CONSIGNES »
1. Dans le texte sur Khalifa Haftar, reformulez sous forme de liste le paragraphe qui commence par « La coalition de milices et de tribus ». Gardez-en les faits principaux.
2. D'après le texte sur Khalifa Haftar, dans quelle ville le gouvernement d'union nationale reconnu par la communauté internationale est-il basé ?
3. Écrivez la suite du texte sur Khalifa Haftar à partir de sa dernière phrase.

TEXTE FOURNI »
----------

Au vu de son importance sur l’échiquier libyen, l’absence, depuis plus d’une semaine, de déclaration ou d’image du maréchal, et l’annonce de sa mort par des médias libyens et étrangers, bien qu’elle ait été démentie par son entourage et l’émissaire de l’ONU en Libye, nourrissent les incertitudes dans le pays.
Des informations obtenues par RFI notent que "des tractations se font en toute discrétion, dans les coulisses, pour assurer la succession de Khalifa Haftar afin d'essayer d’éviter une possible escalade dans l’est du pays en cas de confirmation de sa disparition".
Principal protagoniste pour le règlement de la crise
Ancien officier de l’armée libyenne ayant fait défection dans les années 1980, Khalifa Haftar s’est lancé depuis 2014 dans une bataille de reconquête du pays. Fort de victoires symboliques contre les jihadistes à la tête de la puissante Armée nationale libyenne (ANL), il s’est positionné comme l’un des principaux protagonistes pour le règlement de la crise politique de son pays. Deux autorités s'y disputent le pouvoir : le gouvernement d'union nationale (GNA), reconnu par la communauté internationale et basé à Tripoli, et une autorité exerçant son pouvoir dans l'Est avec le soutien de l’ANL.
La coalition de milices et de tribus que Khalifa Haftar a mises en place, avec l’appui de l’Égypte et des Émirats arabes unis, tient principalement grâce à sa personnalité rassembleuse, selon les observateurs. En son absence, les couteaux s’aiguisent en Cyrénaïque, l’est libyen. Mercredi 18 avril, un attentat à la voiture piégée a visé à Benghazi le chef d’état-major de l’ANL, Abdelrazak al-Nadhouri. Sorti indemne de l’attaque, il est, malgré une réputation controversée, l’un des successeurs potentiels de Khalifa Haftar si ce dernier venait à disparaître.

----------

DONNÉES FOURNIES »
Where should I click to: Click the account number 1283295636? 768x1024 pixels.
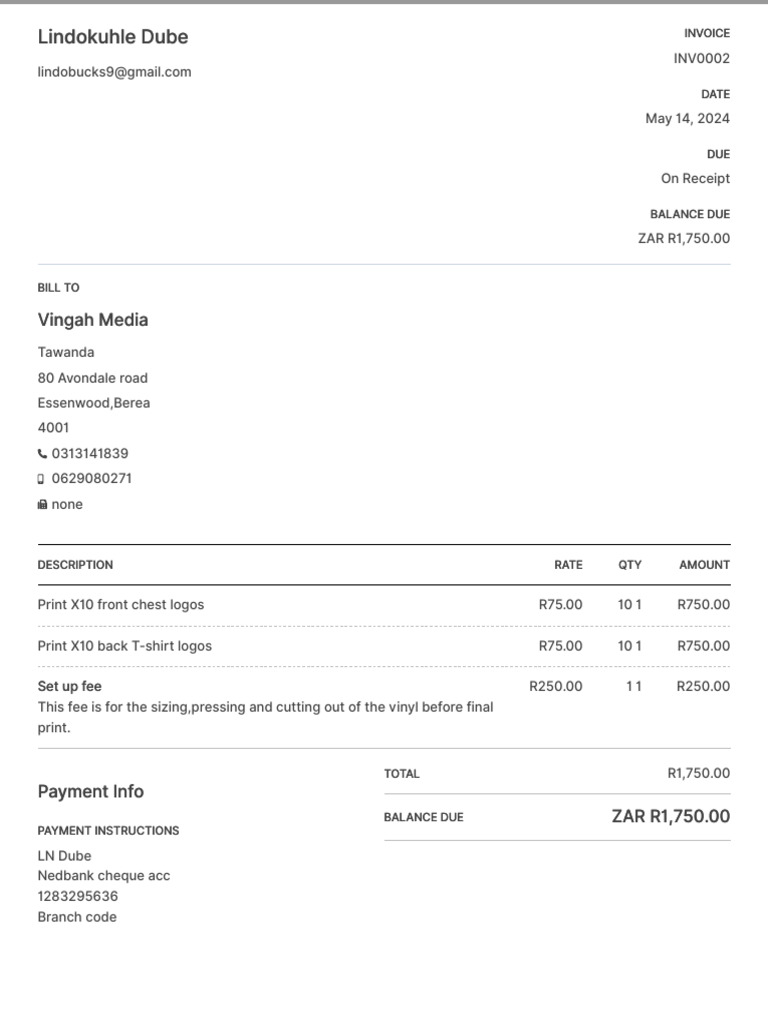pyautogui.click(x=78, y=896)
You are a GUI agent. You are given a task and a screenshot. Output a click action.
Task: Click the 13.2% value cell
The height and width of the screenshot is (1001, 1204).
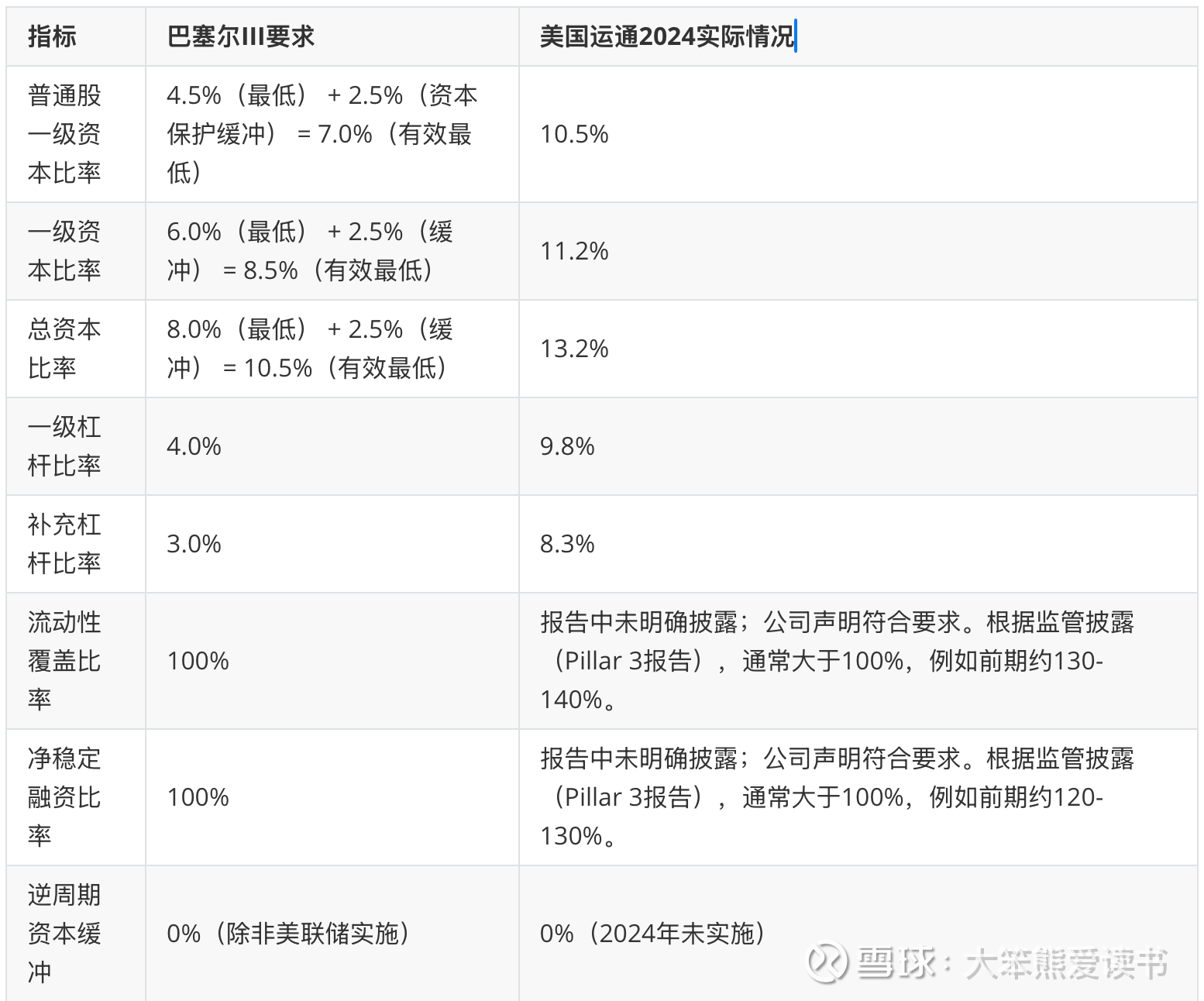[x=574, y=349]
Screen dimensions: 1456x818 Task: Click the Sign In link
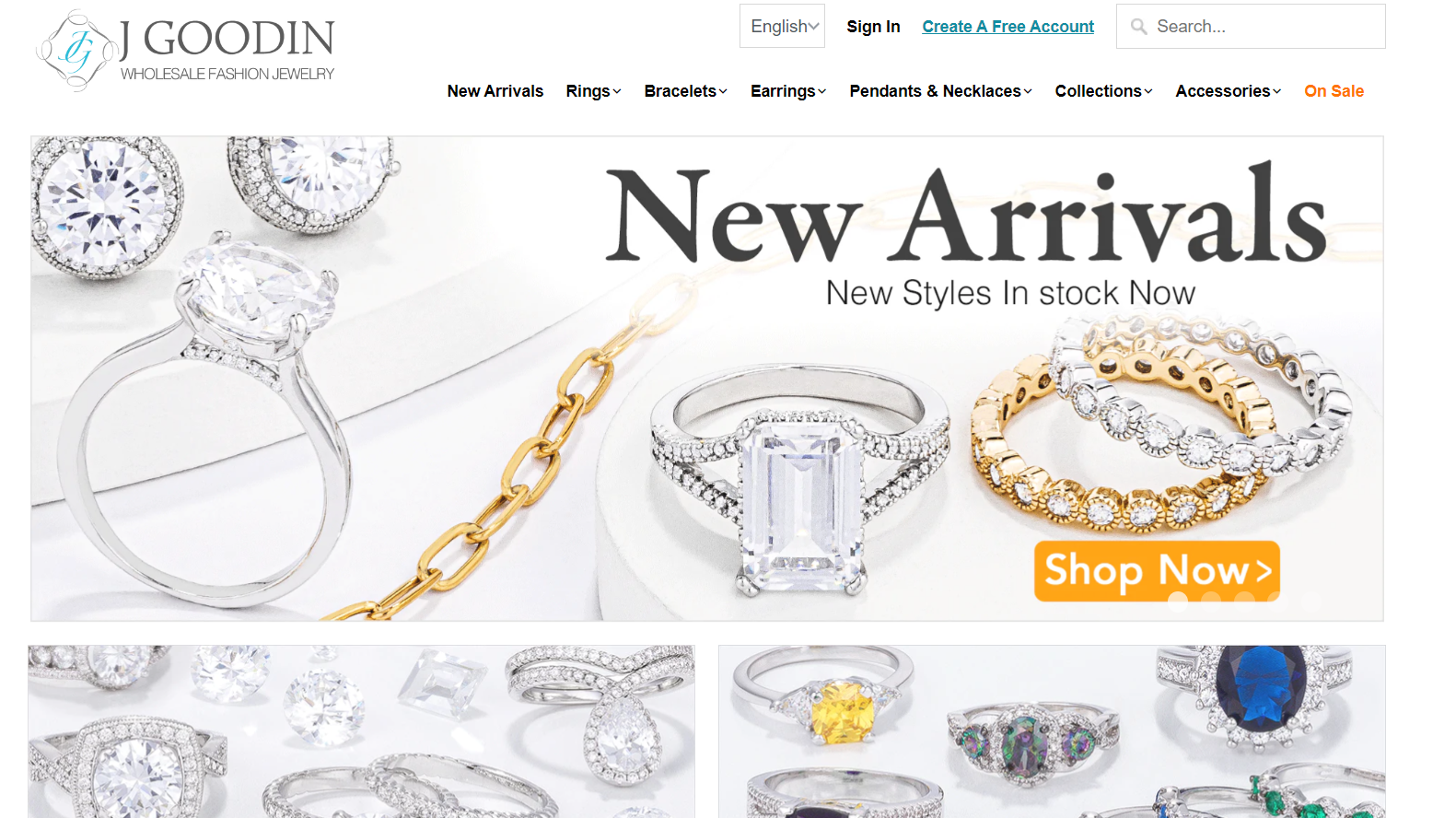873,27
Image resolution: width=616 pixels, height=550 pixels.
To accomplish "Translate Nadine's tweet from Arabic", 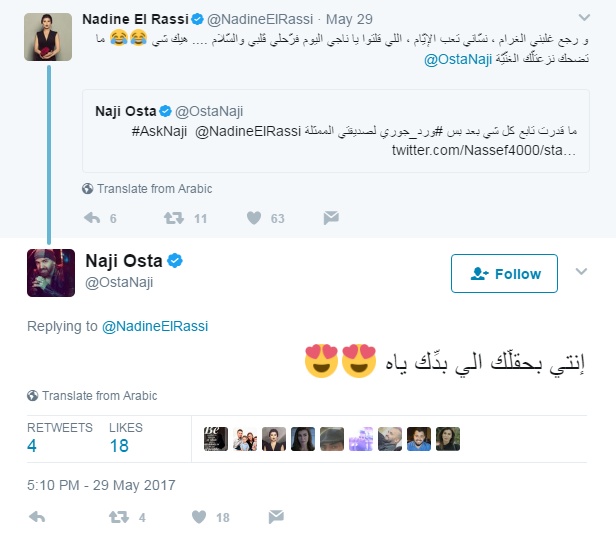I will (153, 188).
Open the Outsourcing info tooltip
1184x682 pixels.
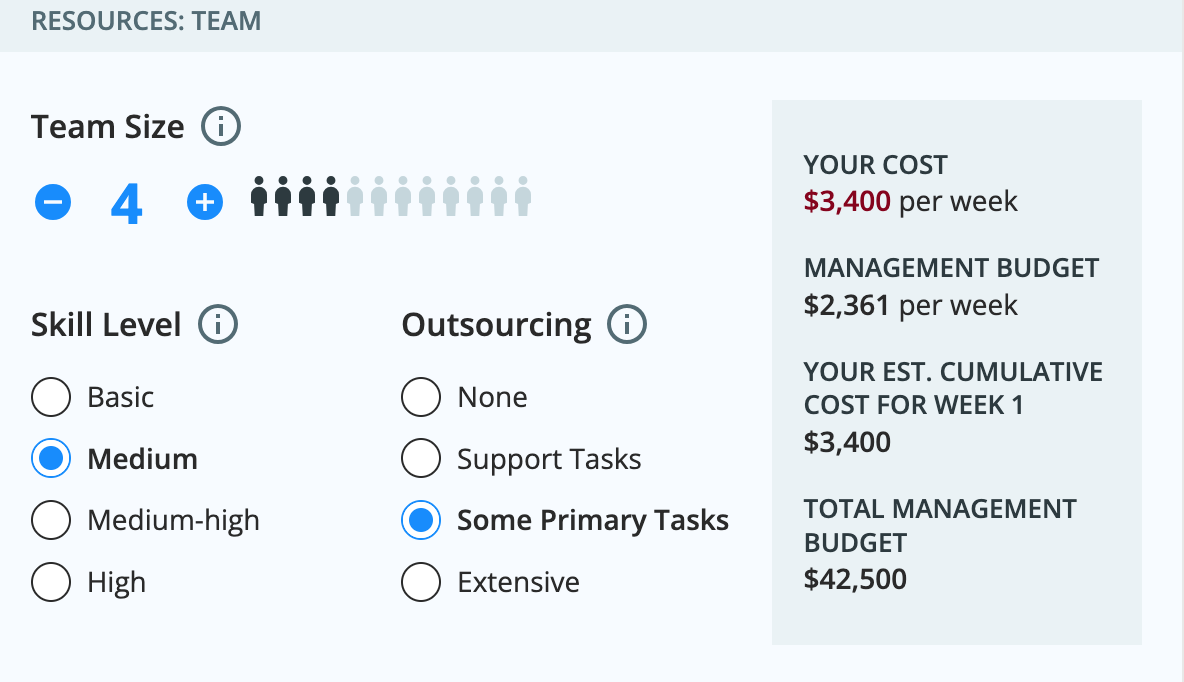pyautogui.click(x=628, y=324)
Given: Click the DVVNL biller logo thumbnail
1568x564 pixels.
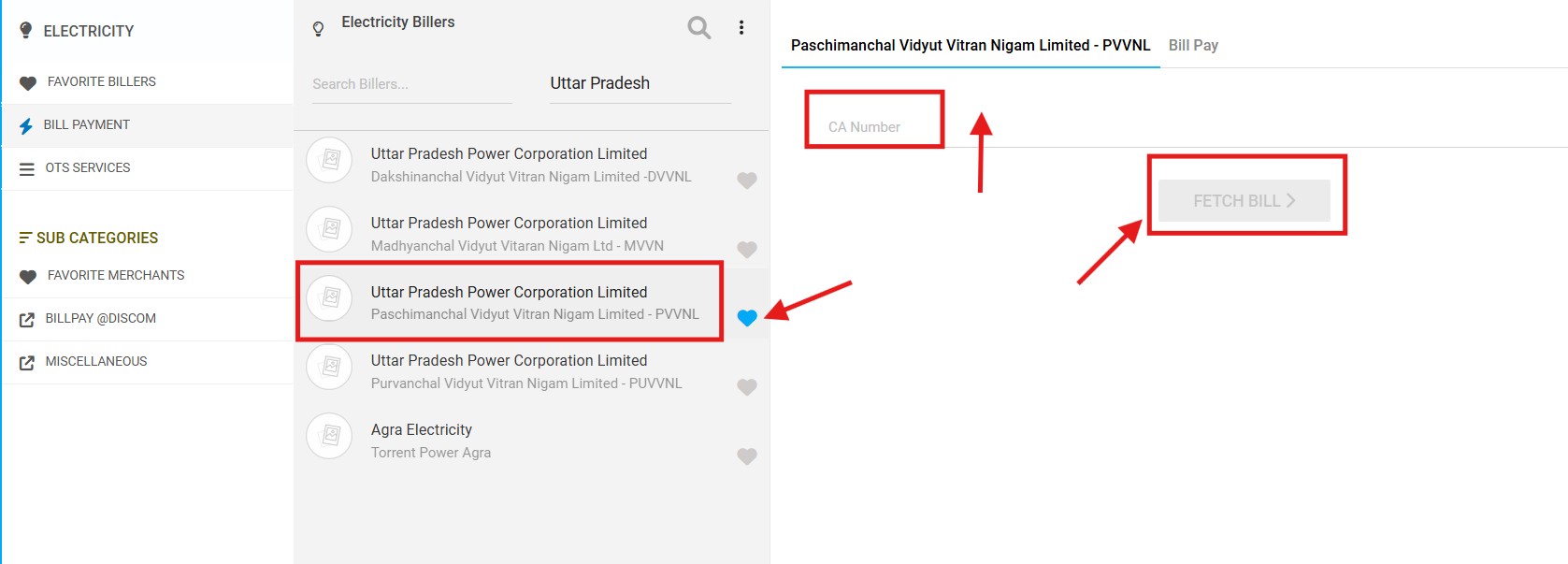Looking at the screenshot, I should (330, 160).
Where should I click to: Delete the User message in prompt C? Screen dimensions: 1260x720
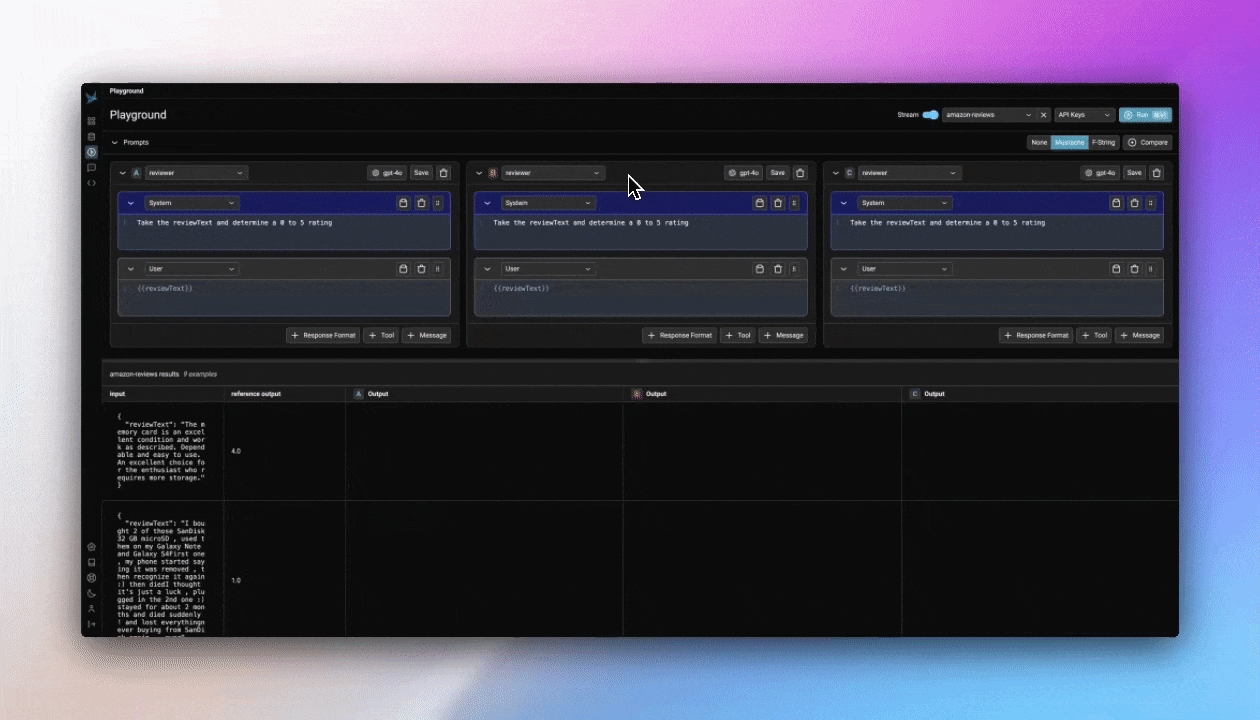1134,269
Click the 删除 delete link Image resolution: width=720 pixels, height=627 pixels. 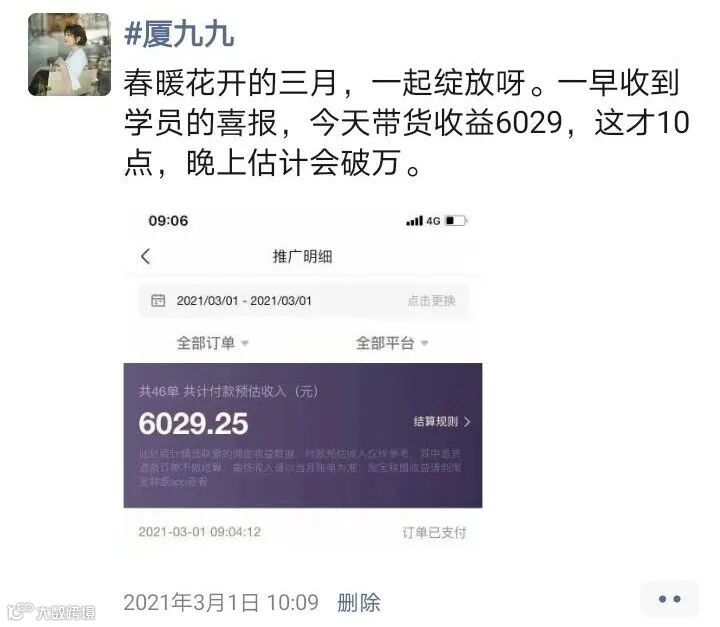[x=359, y=603]

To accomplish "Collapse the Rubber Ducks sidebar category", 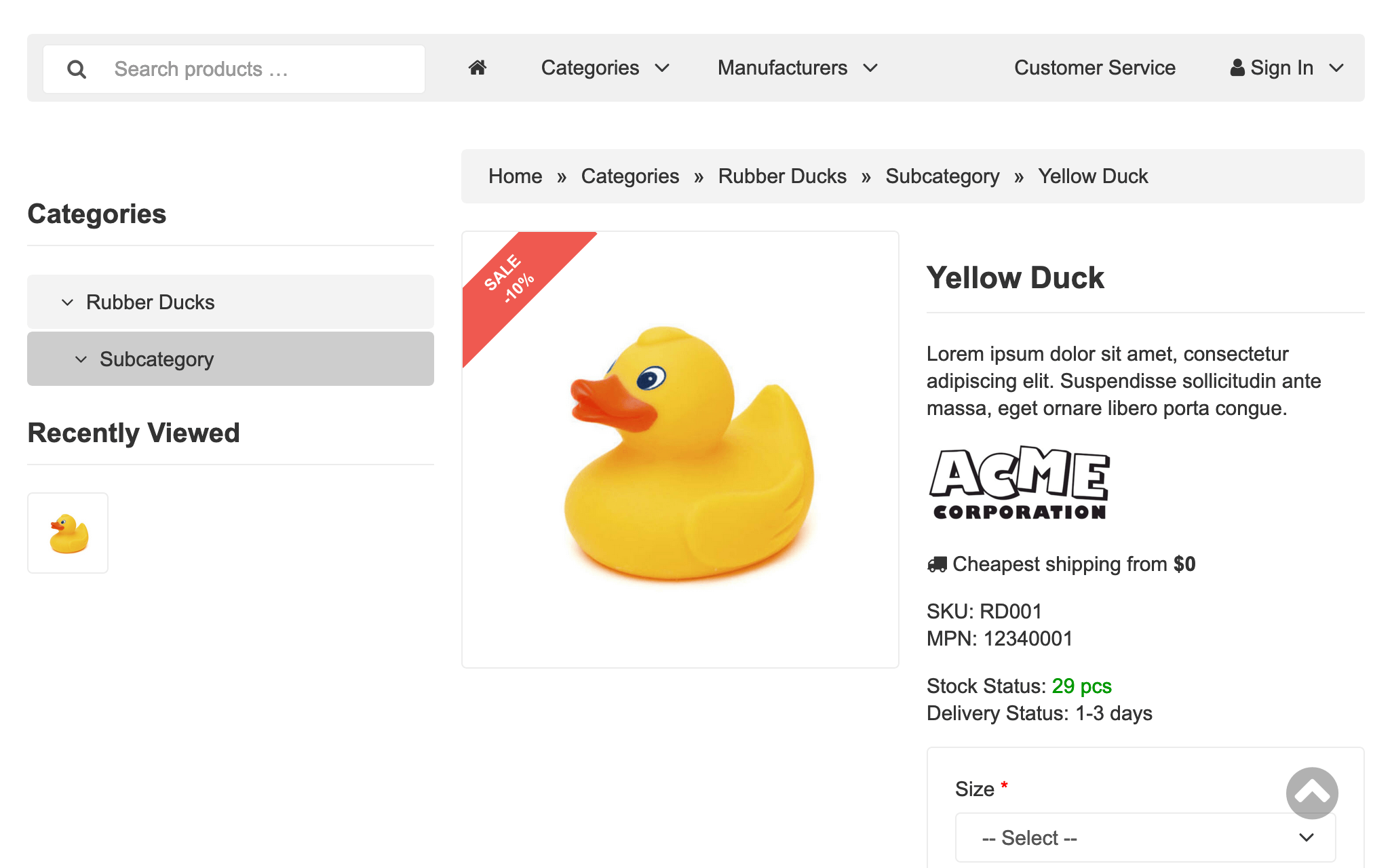I will (x=67, y=302).
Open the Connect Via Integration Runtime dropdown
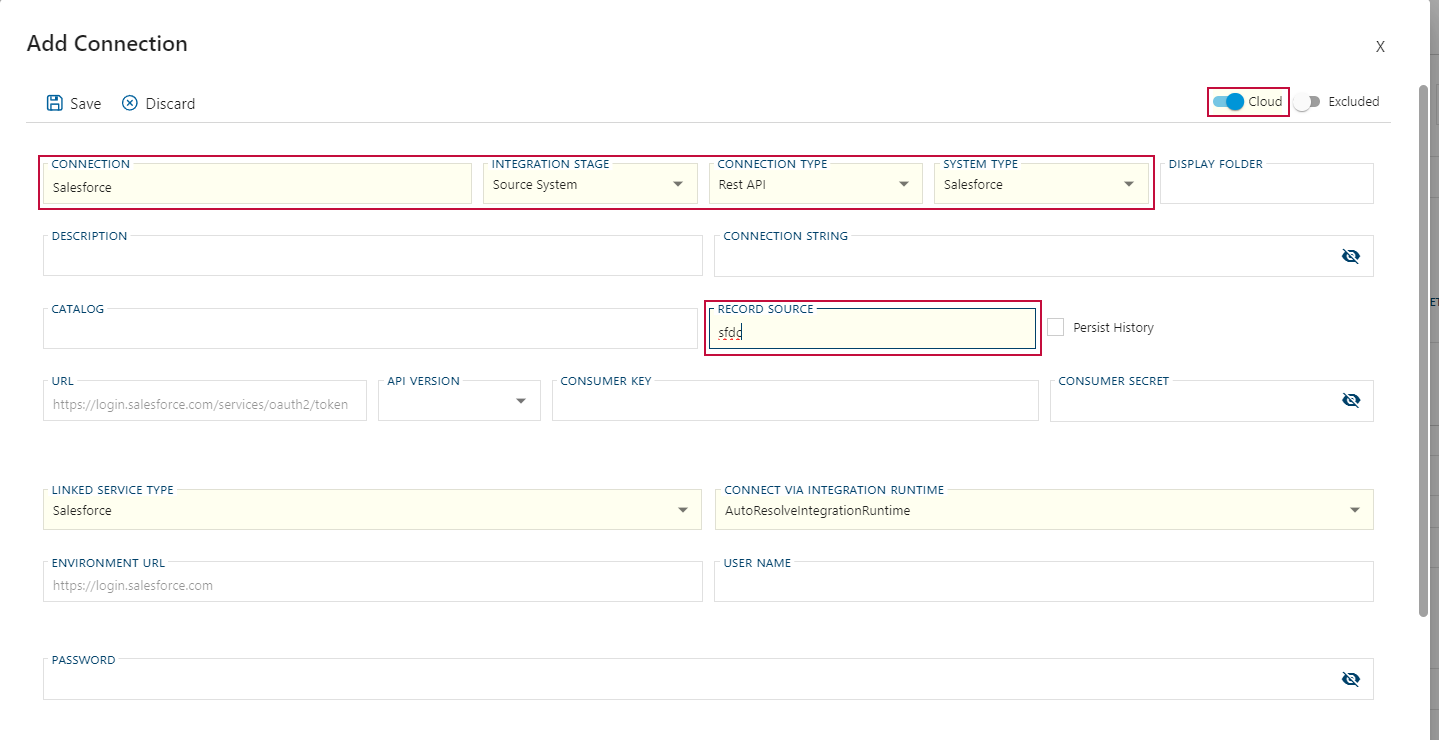Viewport: 1439px width, 740px height. (1355, 510)
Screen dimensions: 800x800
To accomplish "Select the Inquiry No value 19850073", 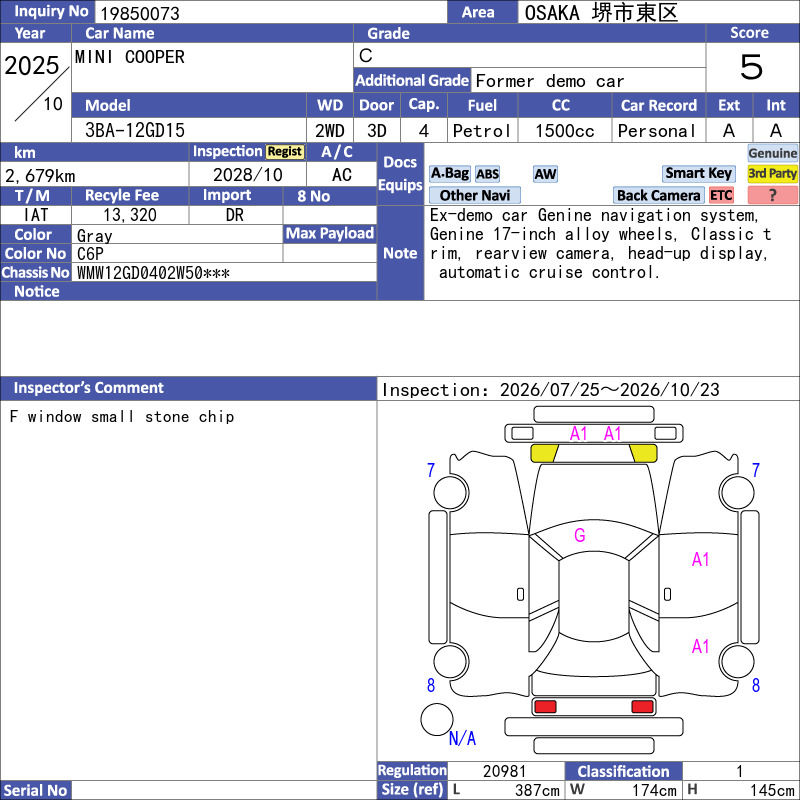I will click(x=140, y=13).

----------

RÉPONSES PAR TÂCHE »
1.
- Selon les observateurs, la coalition de milices et de tribus formée par Khalifa Haftar avec l'appui de l'Égypte et des Émirats arabes unis tient surtout grâce à sa personnalité rassembleuse.
- En son absence, les couteaux s'aiguisent en Cyrénaïque, dans l'est libyen.
- Le mercredi 18 avril, à Benghazi, un attentat à la voiture piégée a visé le chef d'état-major de l'ANL, Abdelrazak al-Nadhouri.
- Celui-ci en est sorti indemne. Malgré une réputation controversée, il compte parmi les successeurs potentiels de Khalifa Haftar.

2. Il est basé à Tripoli.

3.
"Il y a trois explications possibles [à cette attaque]. Soit ce sont des terroristes, ce qui est le plus probable, soit c’est politique, et lié à l’état de santé de Haftar, soit c’est économique parce que l’ANL a récemment gagné du terrain [dans le Fezzan, le sud-ouest libyen riche en hydrocarbures]", explique William Lawrence, professeur à la George Washington University et ancien diplomate américain basé à Tripoli.
Luttes tribales
"Cette attaque nous visait car nous faisons la guerre au terrorisme dans la ville de Derna [à 300 km à l’est de Benghazi]. Nos ennemis pensent que nous sommes divisés, mais c’est faux. Nous attendons le retour du maréchal Haftar, qui va revenir sain et sauf", a déclaré Abdelrazak al-Nadhouri, soutenant la thèse jihadiste.
D’un autre côté, la position de successeur potentiel d’al-Nadhouri déplairait à certains "partis étrangers qui ont beaucoup investi dans l'ANL et qui veulent que le commandement reste dans la famille Haftar ou dans la tribu al-Forjane à laquelle il appartient", affirme à RFI un ancien conseiller politique du maréchal.
Les autres successeurs potentiels de Khalifa Haftar se trouvent en effet dans son cercle rapproché. On y compte ses deux fils, Khaled et Saddam, officiers dans son armée. Son directeur de cabinet, Aoun al-Forjani issu de la tribu al-Forjane, est aussi en bonne place, tout comme le général Abdelassam al-Hassi, chef des opérations à l'état-major.
Pour William Lawrence, un autre homme pourrait profiter de la disparition de Khalifa Haftar : Fayez al-Sarraj, chef du gouvernement d’union nationale basé à Tripoli et reconnu par la communauté internationale. "La manière dont Sarraj a condamné l’attaque [contre Abdelrazak al-Nadhouri] a surpris car il ne le fait pas normalement aussi vite. C’est une tentative pour lui de s’impliquer dans les affaires de l'Est."
Et le chercheur de poursuivre : "La chose la plus importante qui a bloqué la renégociation de l’accord politique pour la Libye [signé en 2015 sous l’égide de l’ONU, et qui prévoyait un mandat d’un an renouvelable pour le GNA], c’était le statut du maréchal Haftar. S'il sort de la scène, il y a une occasion de renégocier cet accord, mais pour le moment les négociations n'avancent pas et l’ONU n’arrive pas regrouper les partis".